**SELECTED EXCERPT:**

------------------------------------------------

Martin Luther died in 1546, over three centuries before the rise of the Seventh-day Adventist Christian Church, and therefore one cannot conclude that the Seventh-day Adventist Christian Church is the creator of Young-Earth Creationism, because belief in a historical creation week existed prior to, and independently of, the denomination.


Knocking Down the Strawmen

Again, while one can appreciate the enthusiastic fervor Jones’ has, in sharing his beliefs, it is his responsibility to accurately portray the beliefs of the organization his is critiquing. The video, “The Origins of Young-Earth Creationism” does not live up to its responsibility.


Now, I stand not as an accuser of Jones of mal-intent or malpractice. The Seventh-day Adventist Christian Church is certainly not the oldest, largest, or most recognized Christian denomination and, there are multitudes of false representations of Seventh-day Adventist Christian doctrine on the internet, thus Jones was simply misinformed about the church and not actively attempting to lie about it.


Notwithstanding that, Jones puts forward several incorrect assertions of the beliefs of the Seventh-day Adventist Christian church, which I will address now:


Claim: “The Seventh-day Adventists were considered heretical, proclaiming things like Sunday worshippers would be given the Mark of the Beast…”

------------------------------------------------

**DATASET CONTENT:**
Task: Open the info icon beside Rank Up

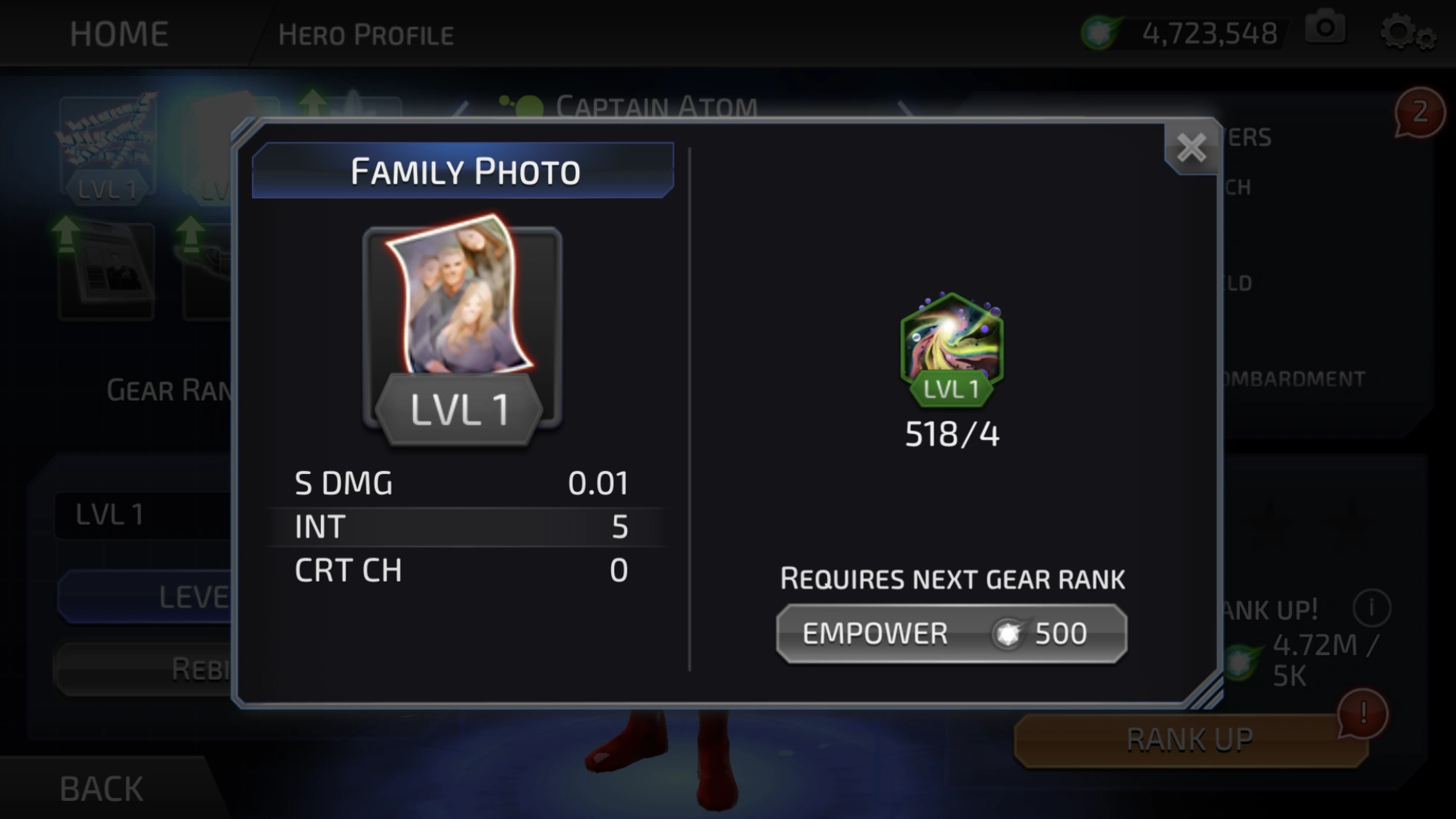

------------------------------------------------

**TO BE DONE:** Reproduce verbatim the portion of the text on Seventh-day Adventist beliefs that opens with the words containing "Now, I stand" and closes with "lie about it.". The lines are not needed for what is asked here.

**EXERCISE ANSWER:**
Now, I stand not as an accuser of Jones of mal-intent or malpractice. The Seventh-day Adventist Christian Church is certainly not the oldest, largest, or most recognized Christian denomination and, there are multitudes of false representations of Seventh-day Adventist Christian doctrine on the internet, thus Jones was simply misinformed about the church and not actively attempting to lie about it.